どこも高層マンションのような高さの本棚がそびえたち、一番上には視線が届かない。
ペン太の顔が険しくなった。
ラシンバンが頭上を小さな声で鳴きながら、ぐるぐると何度も回っている。まるでここだと教えているようだ。
「これかい?」
ペン太が本棚に近づいて、一冊の本をつついた。背表紙が真っ赤なぶあつい本だ。表には何も書かれていない。

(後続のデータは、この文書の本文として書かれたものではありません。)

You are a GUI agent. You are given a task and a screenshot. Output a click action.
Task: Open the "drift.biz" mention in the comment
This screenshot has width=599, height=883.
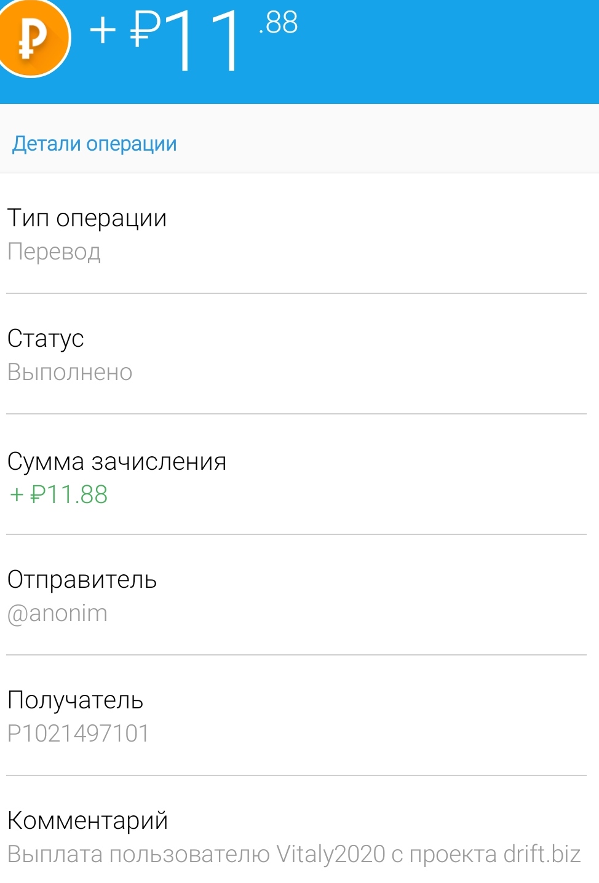tap(542, 855)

ペン太の前に、ラシンバンがすうっと舞い降りた。そして、甲高い声をあげた。
「それだって言ってるの?」
ユイが尋ねる。
「そうみたいだね。ぼくがまったく知らない本だ。普通は背表紙に本のタイトルが書いてあるはずなんだけど……著者の名前もない。なんだこれ?」
ペン太が本を抜き取って、目次を開いた。
「目次もない……どうなってるんだ? 本当にこれかい?」
ペン太の頭に乗ったラシンバンは、声を出さずに足踏みで答えた。
まちがってない、と言いたげだ。
「そうか。ラシンバンが言うなら間違いないだろうけど……」
ユイはペン太の持つ本をのぞきこんだ。
紙が古くなっていて、色が変色して茶色かった。
背表紙の接着箇所がはがれかけていて、今にも中身が落ちそうだ。
「古そうだね……」
「確かに、古い紙を使ってるね。製本も雑だ。新刊ならまだしも、こんなに古い本をぼくがまったく知らないなんて……色紙チョウが整理を忘れたのかな? ジャンルを見る限り、ここにあるはずがない本だ。ムササビネットにも忘れられてここに放置されてるってことは考えにくいな……」
「その本を、どうするの?」
ユイの質問にペン太が首を回した。
「中に入るのさ」
「……え?」
驚いたユイを見て、ペン太が誇らしげに胸をはった。
「そういえば、言ってなかったね。図書ペンギンは本の世界に入れるんだ。ユイが図書界に来たときもそうだっただろう? ただ、危険が大きいから、あまりむやみには入らない。ユイはどうする?」
「い、行く」
ペン太がにこっと笑った。
「だと思ったよ。まあ、試験で選ばれる本だから、ぼくが知らなくても、そこまで危険はないはずだ。じゃあ早速行くよ。時間もあまりない。ユイ、ぼくの手を」
平たい手が差しだされ、ユイはごつごつした感触の手を握った。
「では、本の世界へごあんなーい」
高らかなペン太の声とともに、二人は白い光に包まれた。